About Me
Data Science and Machine Learning Engineer with experience in data processing, machine learning model development, and data transformation infrastructure. Has worked with Python, pandas, scikit learn, tensorflow, pytorch…
Data Science and Machine Learning Engineer with experience in data processing, machine learning model development, and data transformation infrastructure. Has worked with Python, pandas, scikit learn, tensorflow, pytorch, scipy, AWS S3, and ETL scripts across healthcare and predictive modeling projects.
Experience
Data Science, Machine Learning Engineer | Data Processing
Worked on Data Processing team to algorithmically standardize, preprocess, and predict the presence of COVID from patient data for developing artificial intelligence technology to provide free, easily accessible screening for COVID-19 from cough patterns.

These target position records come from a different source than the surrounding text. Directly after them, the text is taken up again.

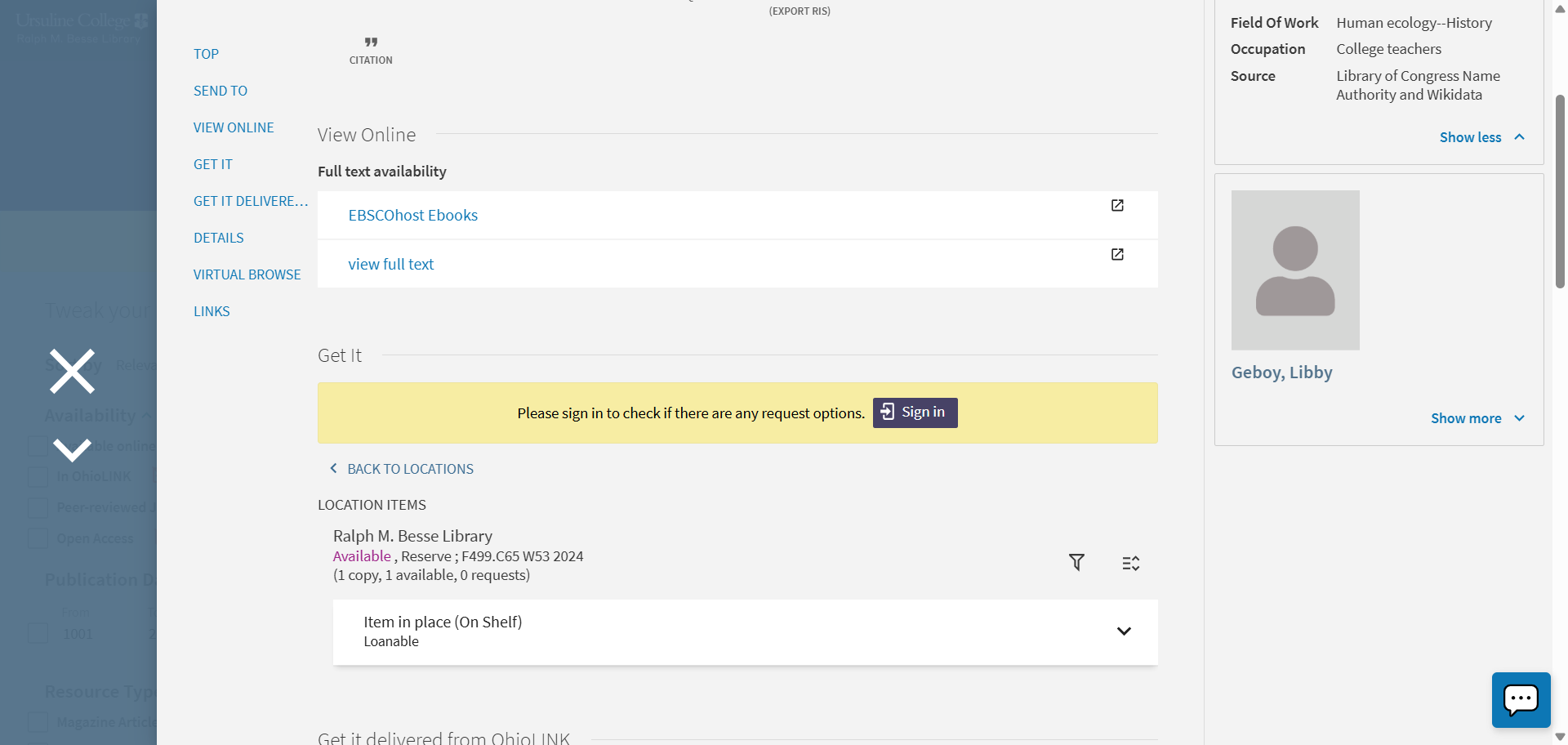Viewport: 1568px width, 745px height.
Task: Jump to Details section in side menu
Action: 219,238
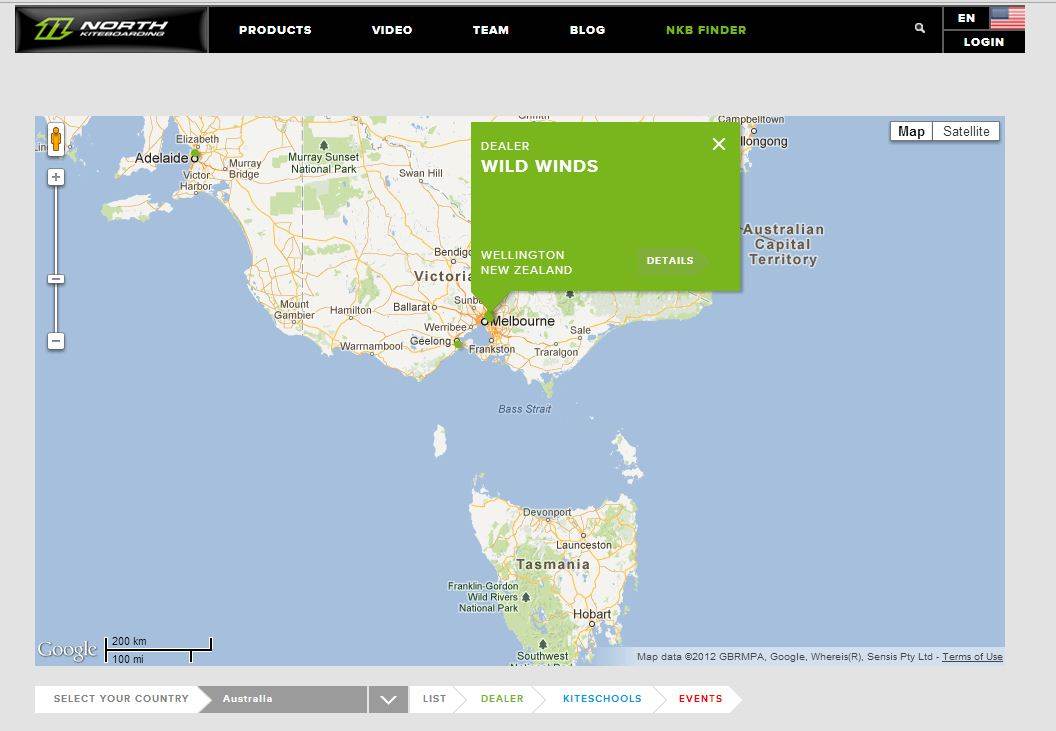This screenshot has height=731, width=1056.
Task: Click the green dealer marker near Adelaide
Action: [x=197, y=154]
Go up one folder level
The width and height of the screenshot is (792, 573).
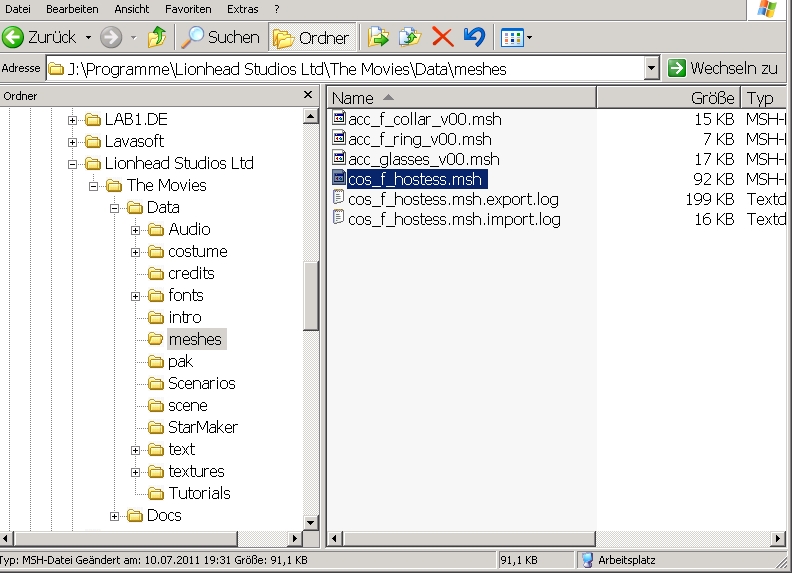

Researched and identified approaches for detecting COVID coughs through machine learning, deep learning, and signal analysis using libraries PyAudioAnalysis, scikit learn, tensorflow, pytorch, scipy on 11 datasets collected by global health organizations focusing on cough audio, symptoms, and other health related features.
Built data transformation infrastructure in Python to process and feature extract from a variety of input data formats, improving the accessibility and usability of all data standardization and preprocessing scripts.
Reworked data ingest pipeline by overhauling the storage of each dataset using AWS S3 and rewriting ETL scripts.
Data Consultant | UC Berkeley Student Association for Applied Statistics
Developed classification and machine learning models in Python libraries pandas, scikit learn, tensorflow, pytorch, to predict rehospitalization risk scores for urgent care patients achieving 78% recall, on dataset over 250,000 rows and 1000 features on a team of student consultants.
Performed data cleaning and preprocessing, feature engineering, standardizing granularity, and addressed data imbalance using SMOTE, undersampling.
Tested and tuned various models including Support Vector Machines, Decision Trees, Random Forests, Weighted Logistic Regression, Weighted CatBoost, and built prediction pipeline achieving a peak accuracy of 89%.